**Instructions to follow**
Report back every line in the data that includes the string "computer".

================================

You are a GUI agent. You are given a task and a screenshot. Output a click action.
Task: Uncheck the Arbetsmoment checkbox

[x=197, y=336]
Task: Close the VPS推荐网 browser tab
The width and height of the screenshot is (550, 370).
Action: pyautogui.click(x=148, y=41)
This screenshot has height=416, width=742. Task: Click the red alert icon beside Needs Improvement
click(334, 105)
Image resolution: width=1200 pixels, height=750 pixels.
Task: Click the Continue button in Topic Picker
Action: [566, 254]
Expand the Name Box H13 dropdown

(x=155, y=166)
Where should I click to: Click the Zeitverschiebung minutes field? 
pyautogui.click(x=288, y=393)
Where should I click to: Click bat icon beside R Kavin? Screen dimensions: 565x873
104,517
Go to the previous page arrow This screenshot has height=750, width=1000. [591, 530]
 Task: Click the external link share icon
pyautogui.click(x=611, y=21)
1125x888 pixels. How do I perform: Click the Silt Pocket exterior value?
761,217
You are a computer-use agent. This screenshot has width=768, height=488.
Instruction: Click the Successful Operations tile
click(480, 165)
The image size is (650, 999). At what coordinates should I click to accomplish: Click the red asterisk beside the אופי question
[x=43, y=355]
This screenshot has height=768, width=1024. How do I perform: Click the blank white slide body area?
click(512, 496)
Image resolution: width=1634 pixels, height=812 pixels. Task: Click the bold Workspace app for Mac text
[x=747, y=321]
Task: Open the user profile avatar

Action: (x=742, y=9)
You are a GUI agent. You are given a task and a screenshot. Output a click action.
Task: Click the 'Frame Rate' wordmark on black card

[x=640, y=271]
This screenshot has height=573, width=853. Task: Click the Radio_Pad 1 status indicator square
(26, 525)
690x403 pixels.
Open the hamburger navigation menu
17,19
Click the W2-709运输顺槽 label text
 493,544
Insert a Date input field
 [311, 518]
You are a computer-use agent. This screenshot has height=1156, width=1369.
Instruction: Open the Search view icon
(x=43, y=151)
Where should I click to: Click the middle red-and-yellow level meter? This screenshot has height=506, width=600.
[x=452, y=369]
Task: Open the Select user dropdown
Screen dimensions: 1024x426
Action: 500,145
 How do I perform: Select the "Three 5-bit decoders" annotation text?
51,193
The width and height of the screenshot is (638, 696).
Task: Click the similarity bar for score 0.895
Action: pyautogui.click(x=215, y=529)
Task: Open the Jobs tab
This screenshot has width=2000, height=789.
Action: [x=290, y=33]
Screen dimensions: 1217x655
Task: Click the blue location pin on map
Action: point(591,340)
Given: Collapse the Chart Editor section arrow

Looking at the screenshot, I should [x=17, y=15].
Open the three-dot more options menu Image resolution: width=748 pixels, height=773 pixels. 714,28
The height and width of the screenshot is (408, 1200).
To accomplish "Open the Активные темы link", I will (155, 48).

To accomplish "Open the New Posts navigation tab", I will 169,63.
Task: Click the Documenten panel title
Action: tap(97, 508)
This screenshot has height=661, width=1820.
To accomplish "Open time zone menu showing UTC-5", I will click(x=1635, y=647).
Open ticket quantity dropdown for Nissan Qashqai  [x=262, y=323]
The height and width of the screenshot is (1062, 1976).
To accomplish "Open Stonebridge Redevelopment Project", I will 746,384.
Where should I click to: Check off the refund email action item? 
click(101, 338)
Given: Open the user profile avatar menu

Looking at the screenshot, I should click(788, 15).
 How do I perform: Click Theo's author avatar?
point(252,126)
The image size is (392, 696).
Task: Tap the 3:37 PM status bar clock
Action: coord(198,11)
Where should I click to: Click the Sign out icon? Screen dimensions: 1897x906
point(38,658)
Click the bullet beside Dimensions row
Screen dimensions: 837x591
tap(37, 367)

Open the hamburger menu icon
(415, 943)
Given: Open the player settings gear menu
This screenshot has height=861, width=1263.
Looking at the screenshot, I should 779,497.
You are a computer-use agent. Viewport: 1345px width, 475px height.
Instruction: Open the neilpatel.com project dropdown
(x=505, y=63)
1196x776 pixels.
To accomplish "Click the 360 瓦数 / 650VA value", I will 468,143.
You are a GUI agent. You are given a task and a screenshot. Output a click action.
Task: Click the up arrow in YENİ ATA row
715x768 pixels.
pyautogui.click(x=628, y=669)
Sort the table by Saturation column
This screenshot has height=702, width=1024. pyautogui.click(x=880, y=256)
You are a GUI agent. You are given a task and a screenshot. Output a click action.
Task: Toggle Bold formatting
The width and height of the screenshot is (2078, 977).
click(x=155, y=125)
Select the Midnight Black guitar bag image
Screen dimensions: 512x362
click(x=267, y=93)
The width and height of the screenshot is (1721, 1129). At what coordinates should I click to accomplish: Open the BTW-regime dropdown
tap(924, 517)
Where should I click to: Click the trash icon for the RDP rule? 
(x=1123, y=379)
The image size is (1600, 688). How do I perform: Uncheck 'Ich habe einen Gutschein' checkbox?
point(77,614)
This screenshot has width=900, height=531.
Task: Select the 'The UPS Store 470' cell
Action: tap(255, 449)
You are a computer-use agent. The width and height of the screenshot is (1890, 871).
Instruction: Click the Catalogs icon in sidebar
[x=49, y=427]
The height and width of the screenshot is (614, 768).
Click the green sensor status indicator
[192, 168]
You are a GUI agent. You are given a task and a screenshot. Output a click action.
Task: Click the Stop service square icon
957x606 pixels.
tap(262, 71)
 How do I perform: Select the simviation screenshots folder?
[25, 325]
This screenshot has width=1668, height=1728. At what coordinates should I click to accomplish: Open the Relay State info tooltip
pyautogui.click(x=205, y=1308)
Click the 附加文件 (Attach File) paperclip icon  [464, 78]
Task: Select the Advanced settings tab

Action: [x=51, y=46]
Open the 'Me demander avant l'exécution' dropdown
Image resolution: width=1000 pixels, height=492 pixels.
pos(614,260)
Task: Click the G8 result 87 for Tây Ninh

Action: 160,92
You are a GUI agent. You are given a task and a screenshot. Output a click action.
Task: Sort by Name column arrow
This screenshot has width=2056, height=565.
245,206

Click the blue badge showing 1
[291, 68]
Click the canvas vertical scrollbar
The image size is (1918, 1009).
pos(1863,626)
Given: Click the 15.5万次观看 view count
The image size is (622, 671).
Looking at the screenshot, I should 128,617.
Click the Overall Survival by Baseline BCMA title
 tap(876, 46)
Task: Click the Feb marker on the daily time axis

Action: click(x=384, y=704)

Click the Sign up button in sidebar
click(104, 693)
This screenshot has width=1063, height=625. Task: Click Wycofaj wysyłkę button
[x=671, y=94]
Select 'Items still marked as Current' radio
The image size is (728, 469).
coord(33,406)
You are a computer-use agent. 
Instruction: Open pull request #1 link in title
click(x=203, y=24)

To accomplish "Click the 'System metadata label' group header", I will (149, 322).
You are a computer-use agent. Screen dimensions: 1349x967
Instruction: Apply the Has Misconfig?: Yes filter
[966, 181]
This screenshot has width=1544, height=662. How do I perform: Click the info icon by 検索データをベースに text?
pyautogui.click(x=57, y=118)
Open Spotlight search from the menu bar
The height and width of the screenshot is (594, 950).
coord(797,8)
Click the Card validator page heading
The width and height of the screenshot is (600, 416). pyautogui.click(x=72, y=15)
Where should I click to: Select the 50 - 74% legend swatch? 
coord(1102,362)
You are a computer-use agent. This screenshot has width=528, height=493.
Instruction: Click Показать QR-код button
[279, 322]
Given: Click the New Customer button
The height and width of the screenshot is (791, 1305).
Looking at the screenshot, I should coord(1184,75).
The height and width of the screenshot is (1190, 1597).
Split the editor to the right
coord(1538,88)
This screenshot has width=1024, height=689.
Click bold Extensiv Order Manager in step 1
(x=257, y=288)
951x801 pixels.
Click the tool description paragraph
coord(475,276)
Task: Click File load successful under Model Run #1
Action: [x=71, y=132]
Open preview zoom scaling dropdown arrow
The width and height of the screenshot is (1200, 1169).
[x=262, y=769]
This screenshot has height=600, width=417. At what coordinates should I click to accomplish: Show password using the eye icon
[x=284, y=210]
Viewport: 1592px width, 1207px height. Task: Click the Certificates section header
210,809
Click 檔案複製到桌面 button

================================

**Solution below**
You are a computer-use agent. This screenshot has width=768, height=488.
You are a computer-use agent. This screenshot has height=1156, width=1369.
You are a computer-use agent. Viewport: 1345px width, 475px height.
You are a computer-use agent. The width and height of the screenshot is (1890, 871).
You are a computer-use agent. 
You are a computer-use agent. Screen dimensions: 1349x967
You are a computer-use agent. This screenshot has width=528, height=493.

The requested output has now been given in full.